◆ **YOUR TASK**: All entries are to be printed again exactly, with their images omitted.

◆ **ENTRIES SUPPLIED**:
•••
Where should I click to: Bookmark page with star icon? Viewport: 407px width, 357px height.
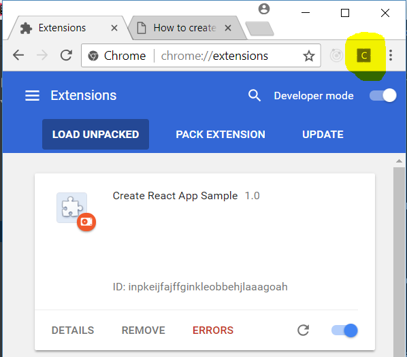(309, 56)
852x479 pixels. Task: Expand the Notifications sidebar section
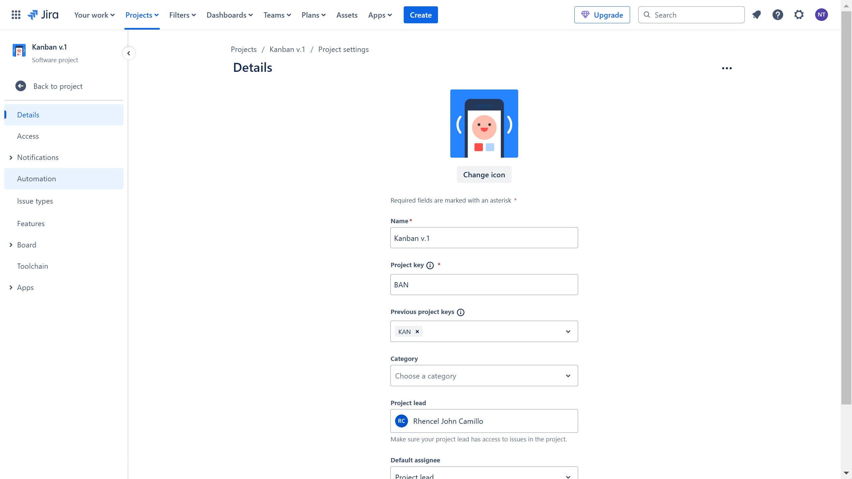coord(11,158)
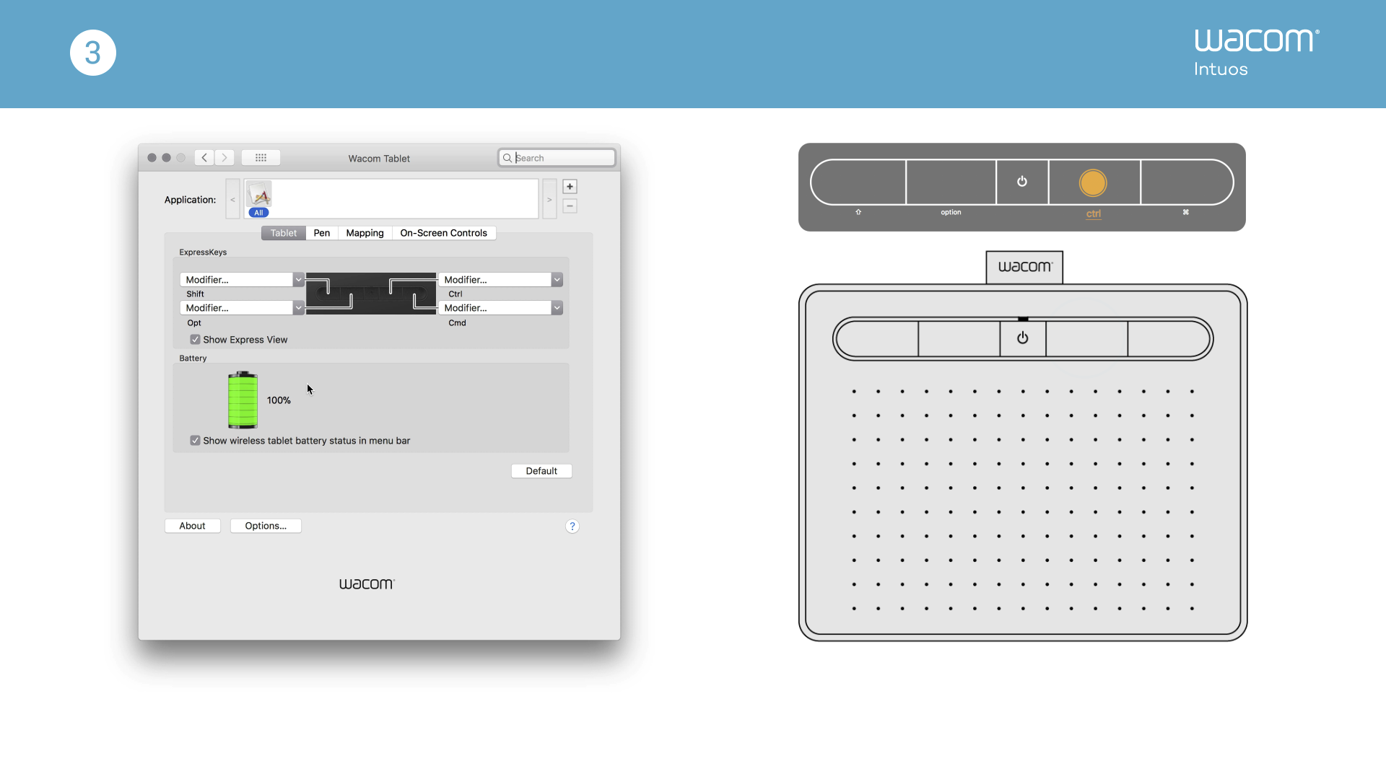Expand the right top Modifier dropdown
Screen dimensions: 1386x779
point(557,278)
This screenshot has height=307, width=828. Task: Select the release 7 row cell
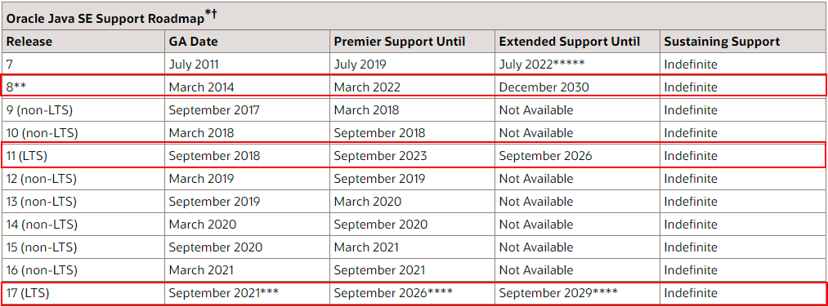[83, 65]
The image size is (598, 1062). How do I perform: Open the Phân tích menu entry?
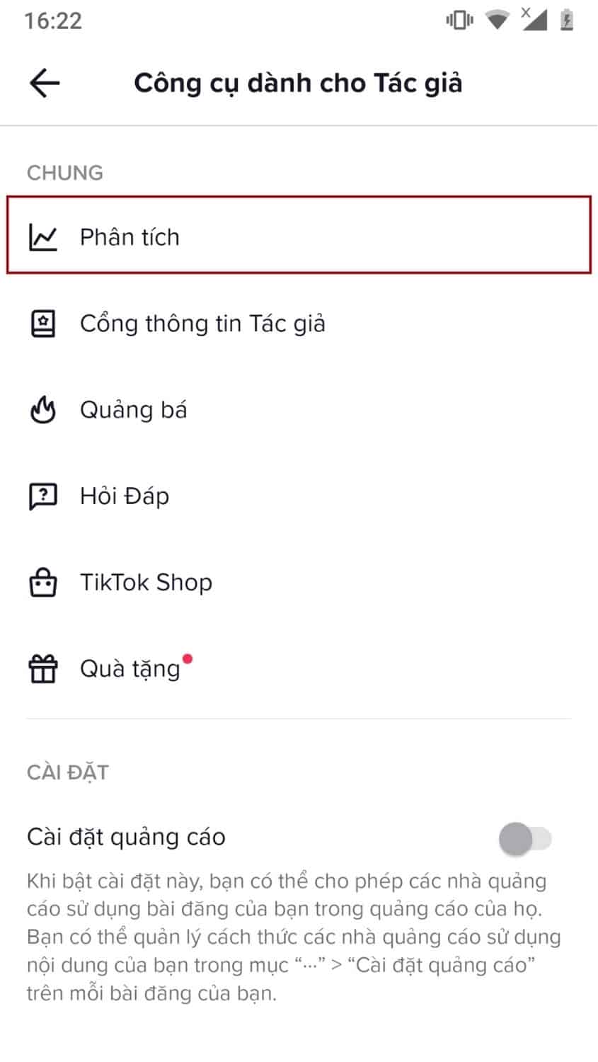(130, 237)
•••
◆ **RESULT**:
Where should I click to: Bookmark page with star icon? Viewport: 407px width, 357px height.
(309, 56)
852x479 pixels. Task: Expand the Notifications sidebar section
coord(11,158)
Expand the right top Modifier dropdown
Screen dimensions: 1386x779
point(557,278)
This screenshot has height=307, width=828. Task: Select the release 7 row cell
[83, 65]
The image size is (598, 1062). How do I perform: Open the Phân tích menu entry?
(130, 237)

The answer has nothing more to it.